══ Source material

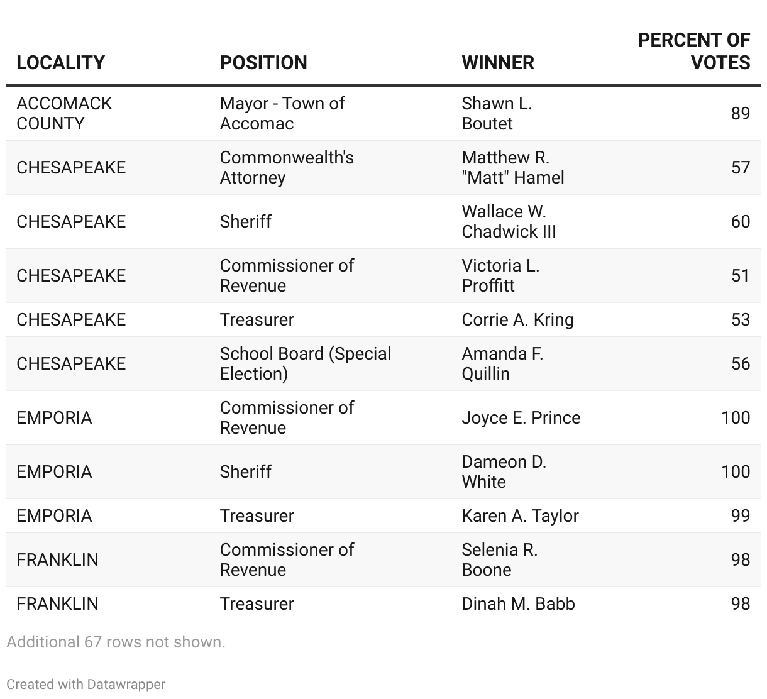Click winner Wallace W. Chadwick III
This screenshot has width=767, height=699.
(x=509, y=221)
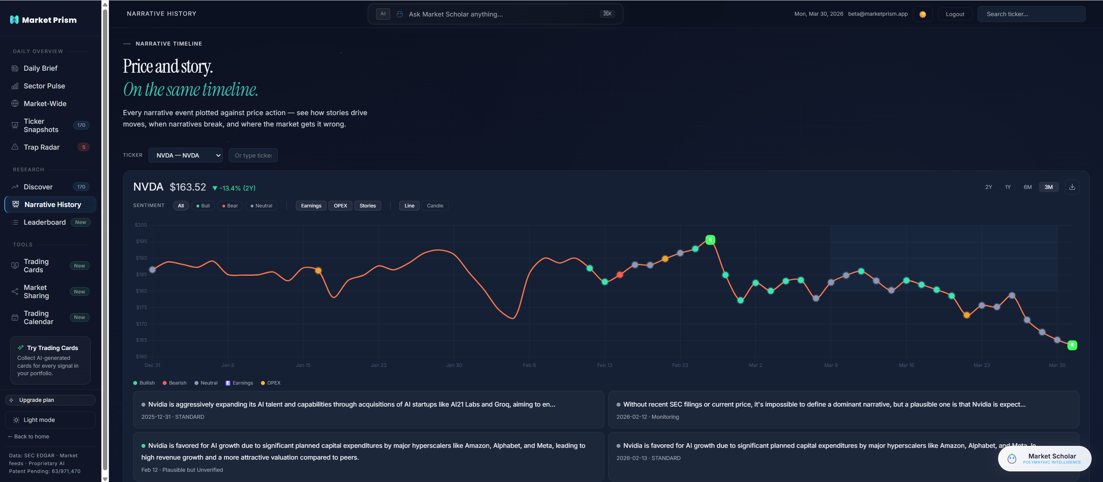This screenshot has width=1103, height=482.
Task: Click the Search ticker input field
Action: click(1032, 14)
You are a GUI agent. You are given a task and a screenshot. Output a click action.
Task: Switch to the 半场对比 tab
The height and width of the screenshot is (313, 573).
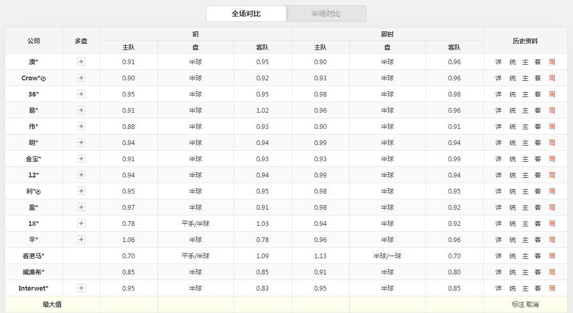coord(326,14)
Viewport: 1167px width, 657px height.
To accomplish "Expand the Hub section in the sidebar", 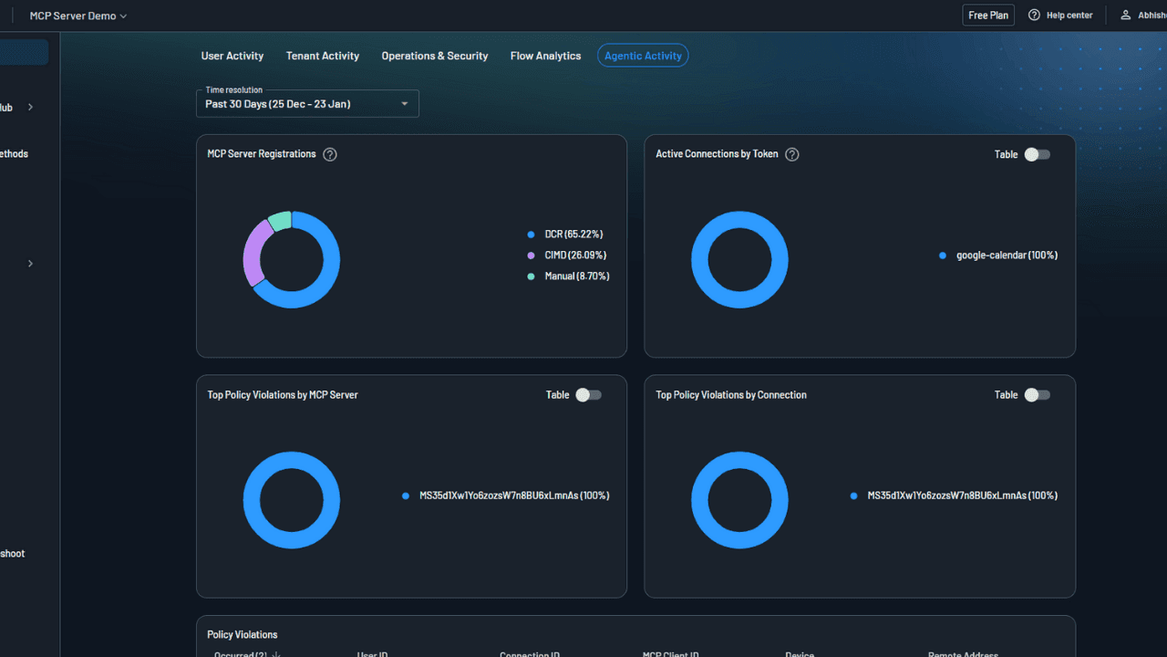I will coord(29,107).
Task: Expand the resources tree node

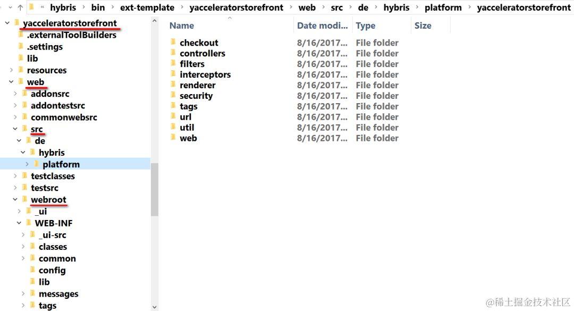Action: [11, 70]
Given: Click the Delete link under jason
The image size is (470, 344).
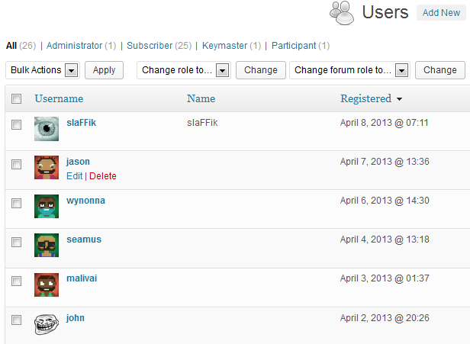Looking at the screenshot, I should tap(103, 176).
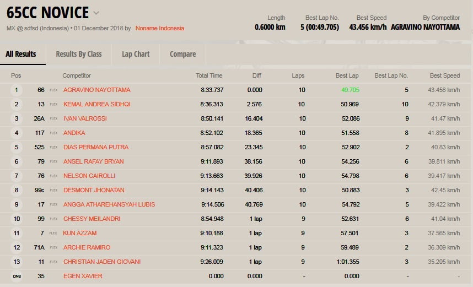Expand the 65CC NOVICE title dropdown arrow

pyautogui.click(x=96, y=13)
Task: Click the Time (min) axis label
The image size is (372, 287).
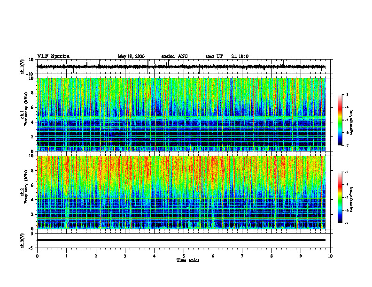Action: click(188, 260)
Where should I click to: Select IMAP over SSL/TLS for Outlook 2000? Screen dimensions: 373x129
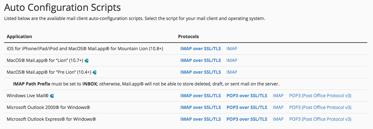click(x=201, y=107)
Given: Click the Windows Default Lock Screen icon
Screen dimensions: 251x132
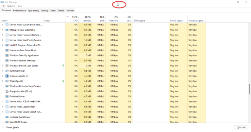Looking at the screenshot, I should pyautogui.click(x=7, y=66).
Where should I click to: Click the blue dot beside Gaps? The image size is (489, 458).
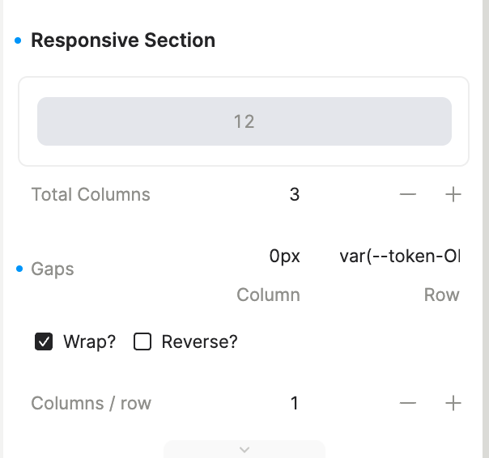[x=19, y=269]
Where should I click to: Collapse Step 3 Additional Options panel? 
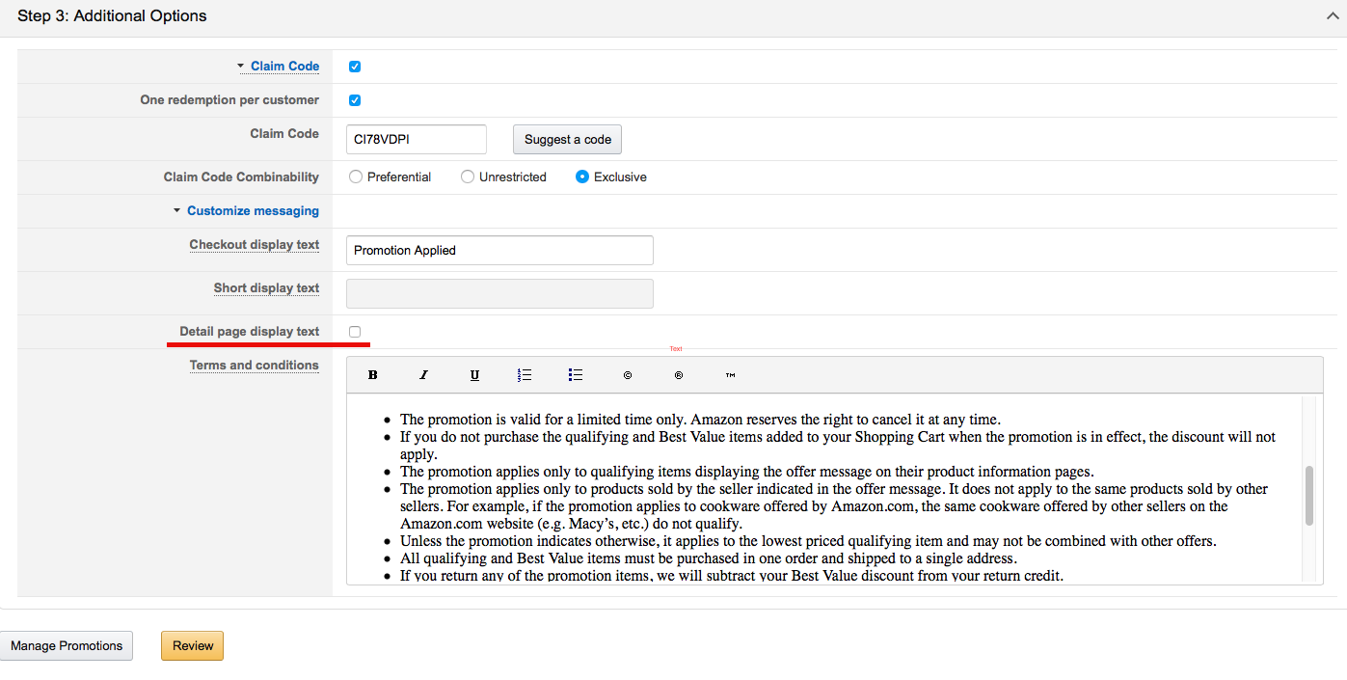[x=1334, y=15]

════

** Exercise instructions **
Please turn the material, from its first line through the line with "coord(326,14)", into a JSON list of strings with one string per line. Skip blank lines and leave out the pictures.

** Solution below **
[
  "Click winner Wallace W. Chadwick III",
  "This screenshot has width=767, height=699.",
  "(x=509, y=221)",
  "This screenshot has width=1103, height=482.",
  "Task: Click the Search ticker input field",
  "Action: click(1032, 14)",
  "You are a GUI agent. You are given a task and a screenshot. Output a click action.",
  "Task: Switch to the 半场对比 tab",
  "The height and width of the screenshot is (313, 573).",
  "coord(326,14)"
]